Tee-Blattgrade: Wie Schwarztee eingeteilt wird

Teeblätter

© Manuel Gross – Fotolia.com (#57159853 – Tea) Die Tee-Blattgrade lassen erkennen, wie hochwertig ein Tee ist.

Heute wollen wir mal etwas tiefer mit den Unterschieden von Aroma, Farbe und letztendlich Qualität der Schwarztees beschäftigen. Ein „gewöhnlicher“ Teetrinker macht sich da vielleicht nicht so die Gedanken, wie ein echter Feinschmecker. Wer so einer werden will, der sollte sich mit den Tee-Blattgraden auseinandersetzen. Diese bestimmen die unterschiedlichen Blattfragmente, die bei der Herstellung entstehen. Von ganzen bis hin zu gebrochenen Blättern sind alle Blattgrade dabei. Jeder Tee-Blattgrad hat dabei eine unterschiedliche Bezeichnung und zeigt an, wie hochwertig er ist.

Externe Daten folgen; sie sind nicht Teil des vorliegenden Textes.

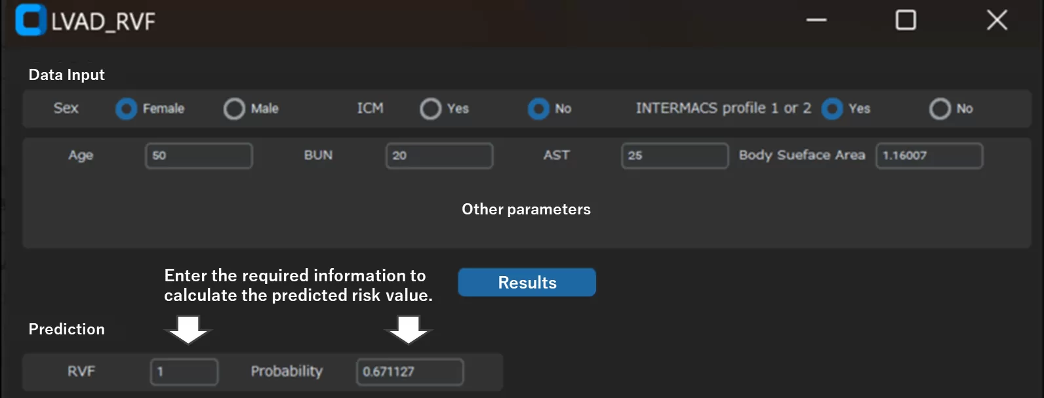Set INTERMACS profile 1 or 2 to Yes
1044x398 pixels.
click(832, 109)
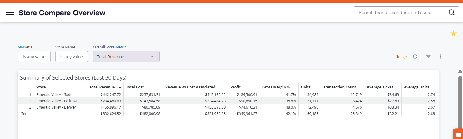The width and height of the screenshot is (463, 139).
Task: Focus the brands and vendors search box
Action: click(401, 12)
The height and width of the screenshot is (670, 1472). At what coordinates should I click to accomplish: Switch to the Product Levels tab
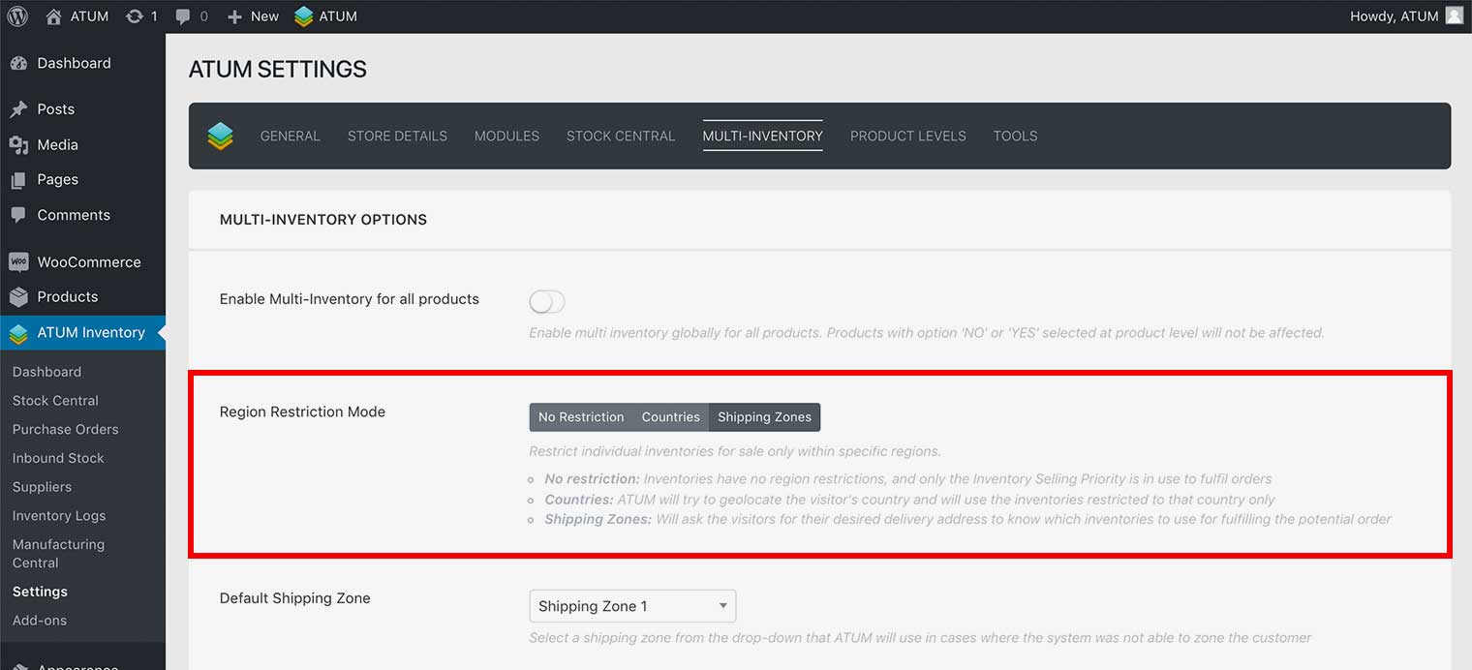[x=907, y=137]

Streift man so durch das Internet, findet man unterschiedliche Aussagen. Auf manchen Seiten werden die Blattgrade in vier Gruppen eingeteilt: Blatttees, Broken Tees, Fannings und Dust. Da diese aber wiederum unterteilt werden, wollen wir hier auf diese Unterteilung in Gruppen verzichten, da es sonst zu kompliziert wird. Wir möchten Ihnen die gängigsten Blattgrade vorstellen mit dem Wissen, dass es weitere gibt, die wir hier nicht aufzählen. Vor allem die Off-grades, die zusätzlich kleine Zweige enthalten.

Tee-Blattgrade
P = Pekoe: Dabei handelt es sich um einen Blattgrad, der sehr hochwertig ist. Es kommen – wenn überhaupt – nur sehr wenige, gebrochene Blätter vor. Allerdings ist er nicht so ergiebig wie Tees mit gebrochenen Blättern.

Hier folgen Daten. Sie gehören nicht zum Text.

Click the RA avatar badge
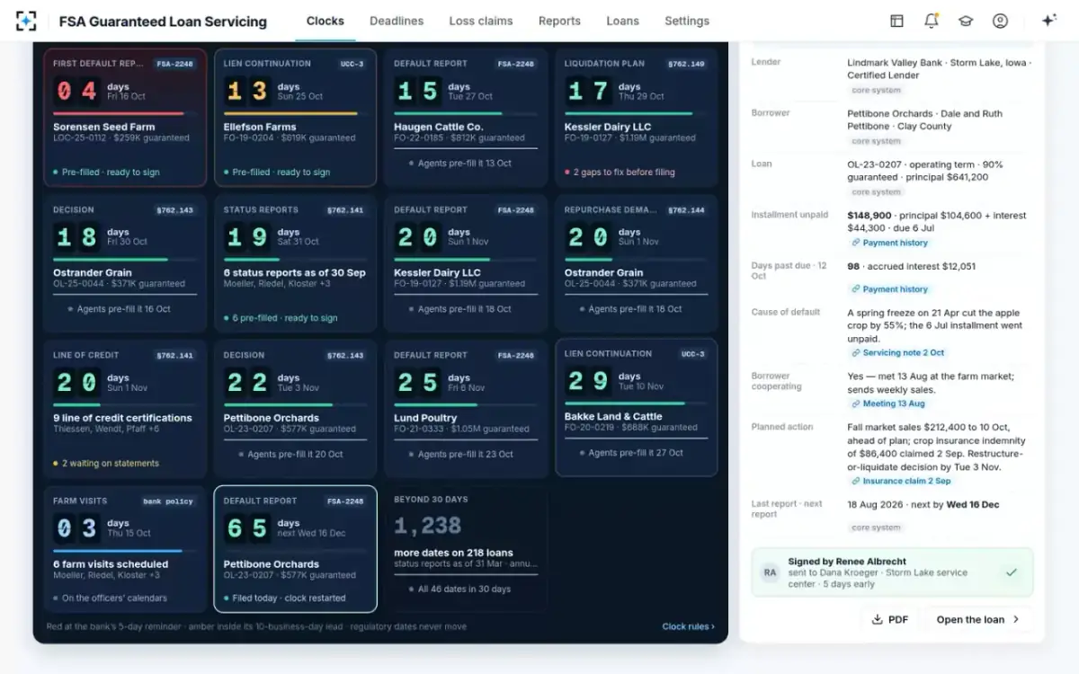 [771, 572]
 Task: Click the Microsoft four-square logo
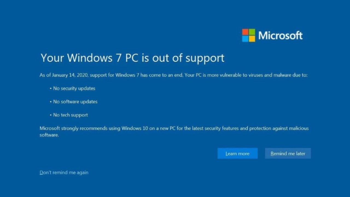coord(249,35)
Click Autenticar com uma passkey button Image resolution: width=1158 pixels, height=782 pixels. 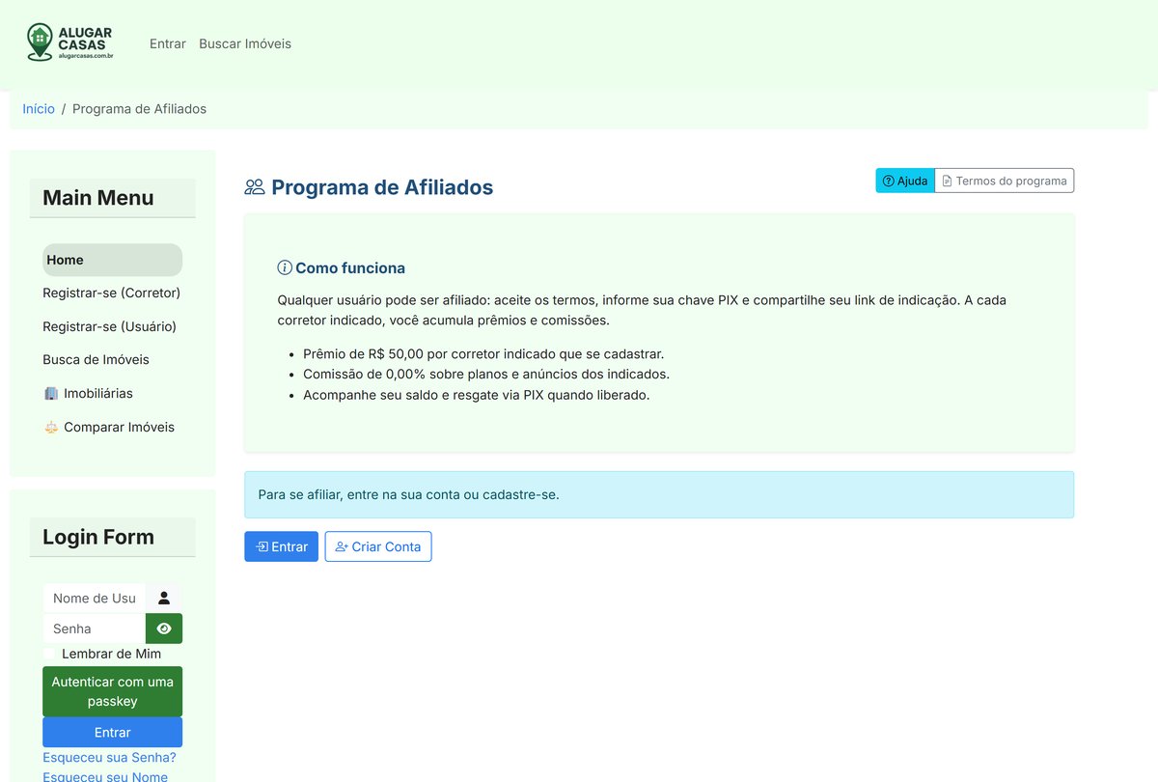click(112, 691)
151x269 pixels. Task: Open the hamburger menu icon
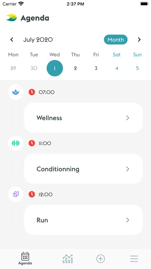click(x=134, y=259)
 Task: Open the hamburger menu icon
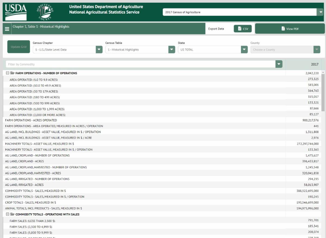[x=7, y=29]
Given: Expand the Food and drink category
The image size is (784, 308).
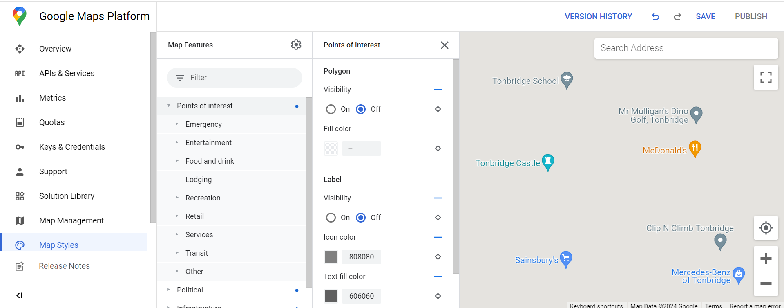Looking at the screenshot, I should [x=177, y=161].
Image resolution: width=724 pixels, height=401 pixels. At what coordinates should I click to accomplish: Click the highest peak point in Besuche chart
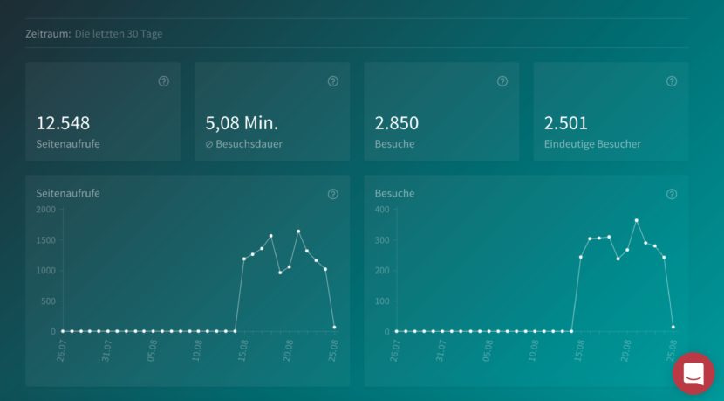pyautogui.click(x=637, y=221)
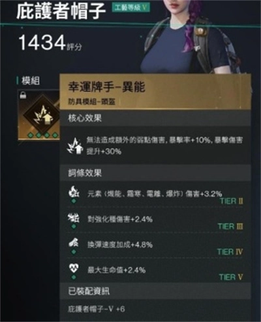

OP = Orange Pekoe: Auch wenn es viele glauben, mit Orangen hat diese Bezeichnung nichts zu tun. Der Orange Pekoe wird ausschließlich aus ganzen Teeblättern hergestellt und ist sehr stark im Duft, dafür einen leicht bitteren Geschmack, der Abgang ist süßlich.

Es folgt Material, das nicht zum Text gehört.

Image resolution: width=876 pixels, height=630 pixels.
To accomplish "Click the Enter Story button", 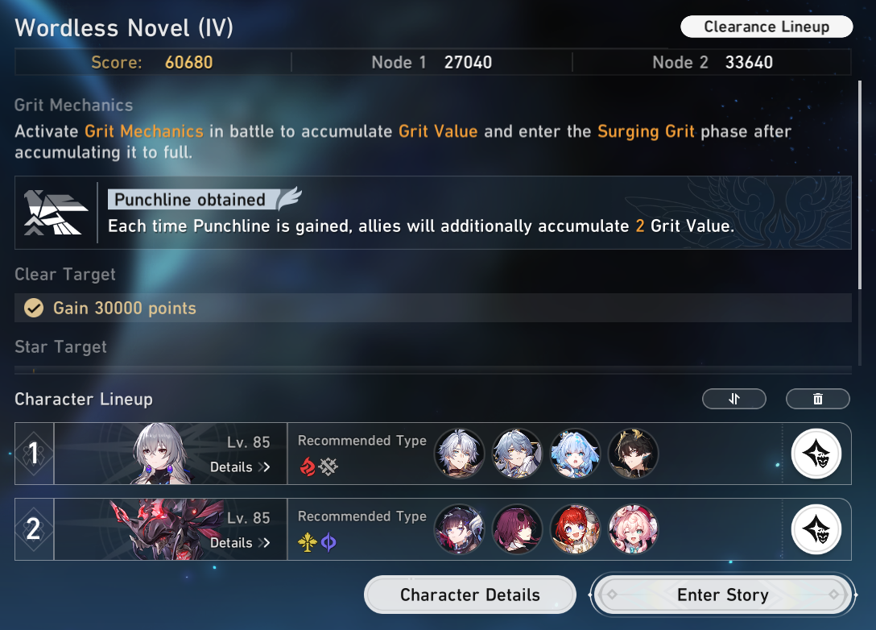I will click(x=723, y=595).
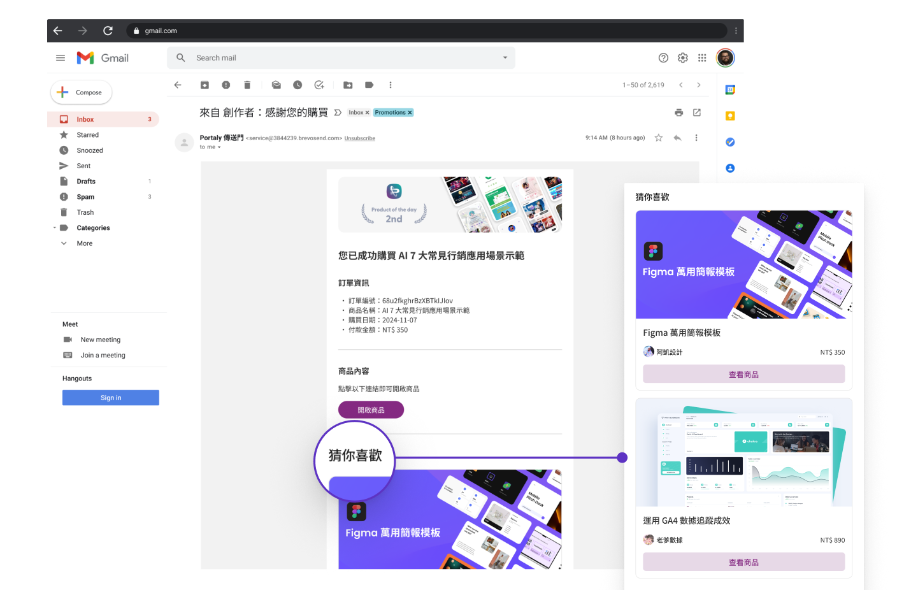Open search options dropdown arrow
The image size is (911, 590).
click(x=505, y=58)
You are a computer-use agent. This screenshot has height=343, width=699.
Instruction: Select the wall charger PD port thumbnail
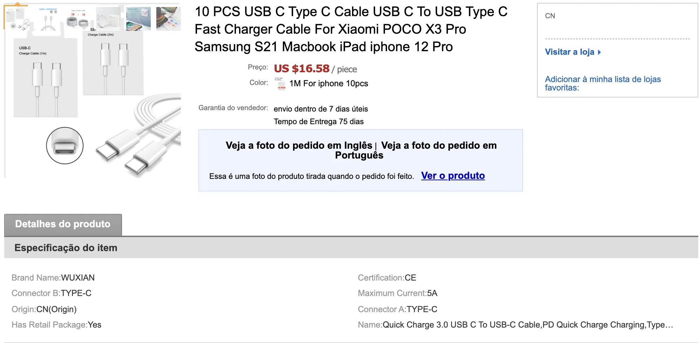138,19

FOP = Flowery Orange Pekoe: Lange Blätter und nur einige wenige Blattspitzen charakterisieren diesen Tee-Blattgrad. Qualitativ gehört der FOP in China zur Qualitätsstufe 1, in Indien nur zur Stufe 2.

GFOP = Golden Flowery Orange Pekoe: Zwei gleiche Teile, einmal lange Blätter, einmal Blattspitzen – so wird der GFOP hergestellt.

TGFOP = Tippy Golden Flowery Orange Pekoe: Nur Tees aus Assam und Darjeeling tragen diese Bezeichnung, die zeigt, dass der Tee aus langen Blättern und Blattspitzen besteht, wobei in keinem anderen Tee mehr Blattspitzen vorkommen als hier.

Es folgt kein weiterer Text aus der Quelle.